__Exercise materials__
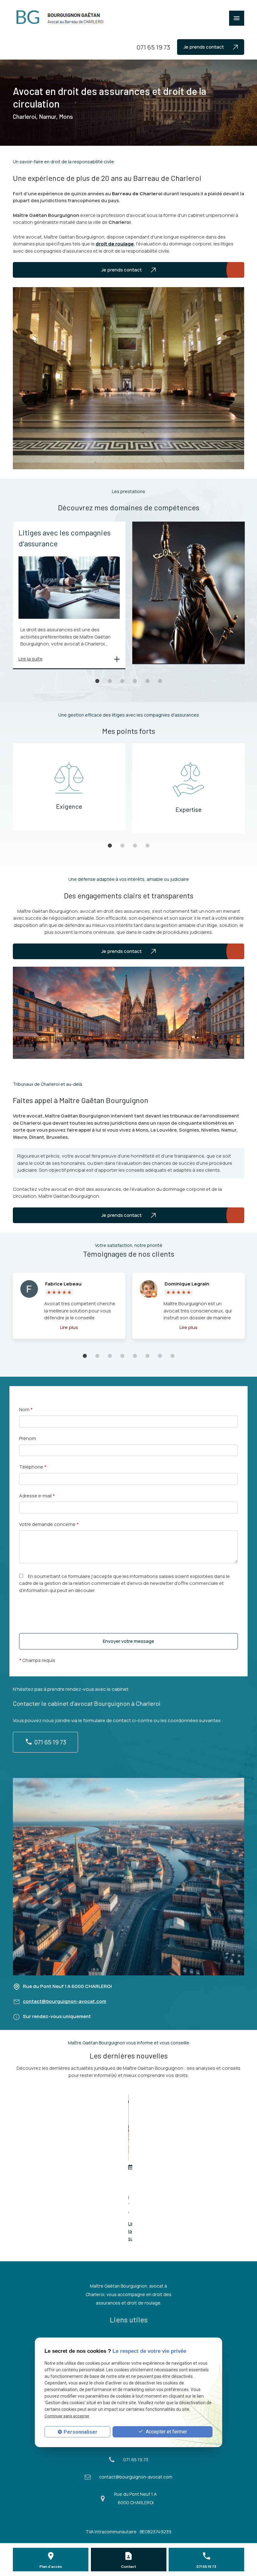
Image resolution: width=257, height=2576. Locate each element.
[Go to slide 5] (147, 681)
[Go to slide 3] (122, 681)
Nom (26, 1409)
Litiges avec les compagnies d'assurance (64, 538)
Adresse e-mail (37, 1495)
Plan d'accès (50, 2566)
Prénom (27, 1438)
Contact (128, 2566)
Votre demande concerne (49, 1524)
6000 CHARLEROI (67, 1986)
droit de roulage (115, 243)
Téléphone (32, 1467)
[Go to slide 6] (160, 681)
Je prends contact (204, 47)
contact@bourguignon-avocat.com (64, 2001)
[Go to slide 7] (160, 1356)
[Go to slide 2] (109, 681)
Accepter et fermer (165, 2432)
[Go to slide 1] (97, 681)
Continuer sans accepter (67, 2416)
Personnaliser (80, 2432)
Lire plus (69, 1327)
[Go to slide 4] (134, 681)
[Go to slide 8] (172, 1356)
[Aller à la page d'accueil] (61, 17)
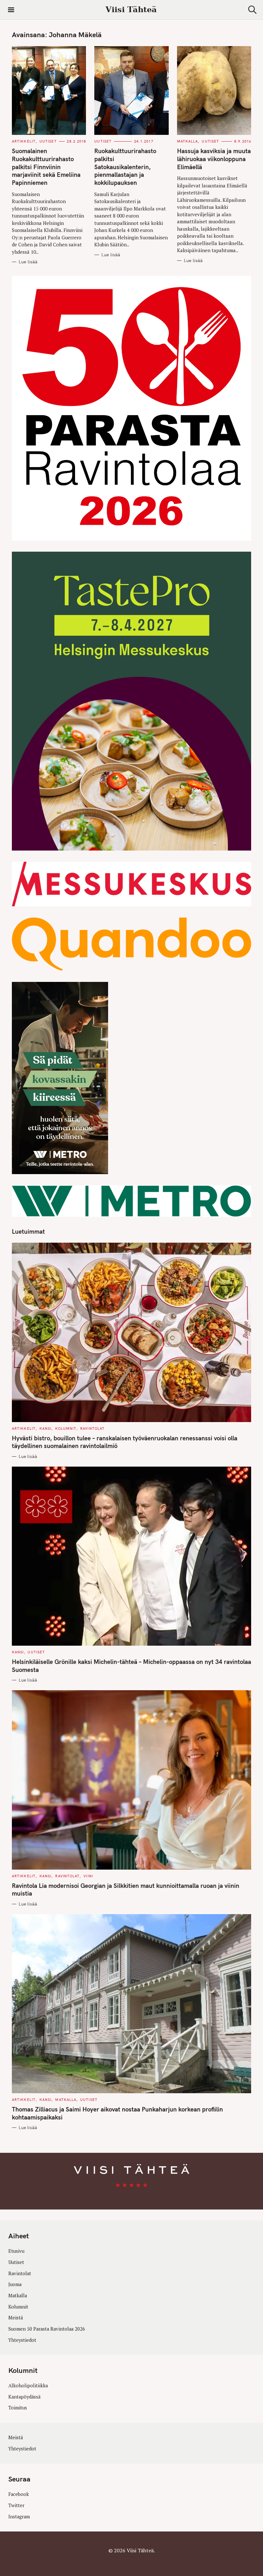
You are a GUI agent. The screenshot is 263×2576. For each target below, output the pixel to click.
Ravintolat (92, 1428)
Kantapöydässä (24, 2397)
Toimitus (17, 2408)
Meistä (15, 2318)
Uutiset (48, 141)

__Work request__
Return an exact transcription of the entries above, excluding each image.

__Your response__
Image resolution: width=257, height=2576. Locate each element.
[Go to slide 5] (147, 681)
[Go to slide 3] (122, 681)
Nom (26, 1409)
Litiges avec les compagnies d'assurance (64, 538)
Adresse e-mail (37, 1495)
Plan d'accès (50, 2566)
Prénom (27, 1438)
Contact (128, 2566)
Votre demande concerne (49, 1524)
6000 CHARLEROI (67, 1986)
droit de roulage (115, 243)
Téléphone (32, 1467)
[Go to slide 6] (160, 681)
Je prends contact (204, 47)
contact@bourguignon-avocat.com (64, 2001)
[Go to slide 7] (160, 1356)
[Go to slide 2] (109, 681)
Accepter et fermer (165, 2432)
[Go to slide 1] (97, 681)
Continuer sans accepter (67, 2416)
Personnaliser (80, 2432)
Lire plus (69, 1327)
[Go to slide 4] (134, 681)
[Go to slide 8] (172, 1356)
[Aller à la page d'accueil] (61, 17)
You are a GUI agent. The screenshot is 263×2576. For each target below, output the pixel to click.
Ravintolat (92, 1428)
Kantapöydässä (24, 2397)
Toimitus (17, 2408)
Meistä (15, 2318)
Uutiset (48, 141)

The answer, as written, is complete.